Anggota Dewan Perwakilan Rakyat Daerah (DPRD) Kota Bandung, Chritsian Julianto Budiman, juga mengkritisi program Oded soal memelihara anak ayam kampung kepada siswa. Menurutnya, program tersebut tidak menyelesaikan problema anak agar tidak bermain gawai.

"Kecenderungan dengan gawai itu harus dipelajari dahulu. Bisa jadi anak ketergantungan bermain gadget karena melihat orang tuanya juga. Bisa juga anak bermain gawai karena tidak menemukan permainan yang seru di lingkungannya," kata perwakilan Partai Solidaritas Indonesia (PSI) ini.

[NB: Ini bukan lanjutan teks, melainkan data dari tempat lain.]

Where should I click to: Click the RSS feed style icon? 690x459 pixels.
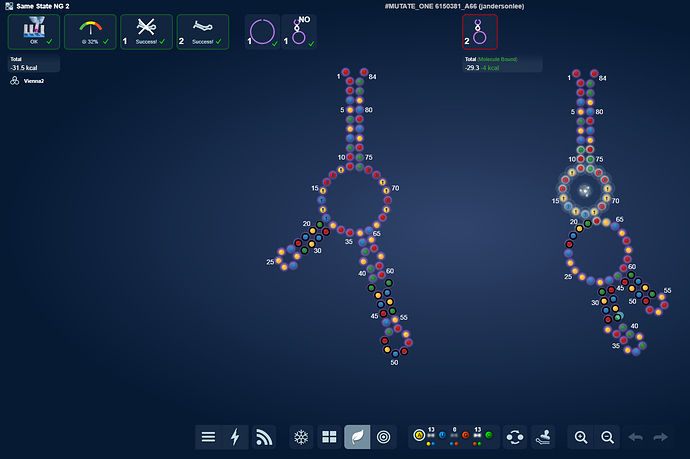pyautogui.click(x=264, y=437)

Christian berharap, pemerintah Kota Bandung dapat mengukur kembali dan melakukan pengamatan lebih mendalam soal program tersebut. Dengan tidak adanya kajian sebelum memutuskan sebuah program, maka hasilnya pun layak disanksikan.

"Tidak terukur, harus survei lagi. Harus ada penelitian lain yang lebih kepada interaksi sosial. Menurut saya coba cari solusi yang terukur output-nya nanti," tuturnya.

Sementara itu, terkait dengan anggaran untuk program ini, Ketua Dewan Perwakilan Daerah (DPRD) Kota Bandung Tedy Rusmawan memastikan pemerintah tidak akan menggunakan dana anggaran penerimaan dan belanja daerah (APBD) Kota Bandung. Dengan demikian seharusnya dana ini bisa didapat dari pihak lain ketika akan dijalankan.

7. Jangan sampai hanya membuang anggaran

Pelajar Ternak Ayam dan Bahaya Pemborosan Anggaran Pemkot Bandungpixabay

Dengan tidak adanya kajian ilmiah yang melandasi pengadaan anak ayam dan tanaman cabai, maka program tersebut rawan untuk dilaksanakan. Jika satu anak ayam kampung dan tanaman cabai dihargai rata-rata Rp7.500, dan dibagikan kepada total 159.835 siswa SD dan SMP di Kota Bandung (data dilansir dari Dapodikdasmen Kemendikbud), maka Pemkot Bandung memerlukan anggaran Rp1,2 miliar untuk melancarkan program tersebut.

Artinya, seandainya kritik dari berbagai pihak bahwa pengadaan anak ayam tidak relevan dengan pengurangan anak bermain gawai itu terbukti, maka Pemkot Bandung hanya membuang-buang waktu dan anggaran semata.